This is a programming assignment where you are required to use recursion to implement the following functions:
- $f(n)=n!$. Please print out the first 10 terms.
- For any $\alpha\neq 0$, define $f(\alpha, n )=\binom{\alpha}{n}$. Print out the first 10 terms when $\alpha=\frac{-1}{2}$.
- Define $f(1)=1$, $f(2)=2+\frac{1}{1}$, $f(3)=1+\frac{1}{2+\frac{1}{1}}$, $f(4)=2+\frac{1}{1+\frac{1}{2+\frac{1}{1}}}$, $f(5)=1+\frac{1}{2+\frac{1}{1+\frac{1}{2+\frac{1}{1}}}}$. Notice the pattern in the above sequence and print out the first 20 terms. Can you determine if this sequence is convergent by observing the numerical results?

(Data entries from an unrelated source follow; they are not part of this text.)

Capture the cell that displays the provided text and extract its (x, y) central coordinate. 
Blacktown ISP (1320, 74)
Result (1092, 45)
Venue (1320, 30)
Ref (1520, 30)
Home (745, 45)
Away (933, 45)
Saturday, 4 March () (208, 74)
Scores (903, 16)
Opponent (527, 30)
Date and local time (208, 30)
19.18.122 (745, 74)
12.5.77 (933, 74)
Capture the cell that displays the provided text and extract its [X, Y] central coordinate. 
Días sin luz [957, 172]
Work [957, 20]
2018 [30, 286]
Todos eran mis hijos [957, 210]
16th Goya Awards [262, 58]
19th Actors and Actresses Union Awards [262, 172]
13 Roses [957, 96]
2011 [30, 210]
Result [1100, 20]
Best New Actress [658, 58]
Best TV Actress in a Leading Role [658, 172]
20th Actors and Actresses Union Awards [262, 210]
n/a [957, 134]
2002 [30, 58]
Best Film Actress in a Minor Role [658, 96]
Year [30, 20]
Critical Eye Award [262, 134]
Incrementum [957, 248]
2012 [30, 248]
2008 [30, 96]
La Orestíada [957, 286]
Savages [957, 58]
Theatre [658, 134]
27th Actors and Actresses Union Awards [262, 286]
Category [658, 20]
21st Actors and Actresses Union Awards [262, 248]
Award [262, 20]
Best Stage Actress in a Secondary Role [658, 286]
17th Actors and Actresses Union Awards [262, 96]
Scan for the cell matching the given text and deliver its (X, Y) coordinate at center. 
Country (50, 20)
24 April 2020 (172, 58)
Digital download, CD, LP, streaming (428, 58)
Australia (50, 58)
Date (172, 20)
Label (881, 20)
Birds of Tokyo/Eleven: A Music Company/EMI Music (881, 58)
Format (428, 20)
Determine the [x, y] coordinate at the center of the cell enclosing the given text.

- (Just for fun) Let’s consider nonzero real numbers $a_1$, $a_2$, $\cdots$, $a_n$. We define $f(1)=a_1$, $f(2)=a_2+\frac{1}{a_1}$, $f(3)=a_3+\frac{1}{a_2+\frac{1}{a_1}}$, $\cdots$, $f(n)=a_n+\frac{1}{a_{n-1}+\frac{1}{a_{n-2}+\dots}}$. Furthermore, $f(n+1)=a_1+\frac{1}{f(n)}$, and this pattern continues. The task is to print out the terms of $f$.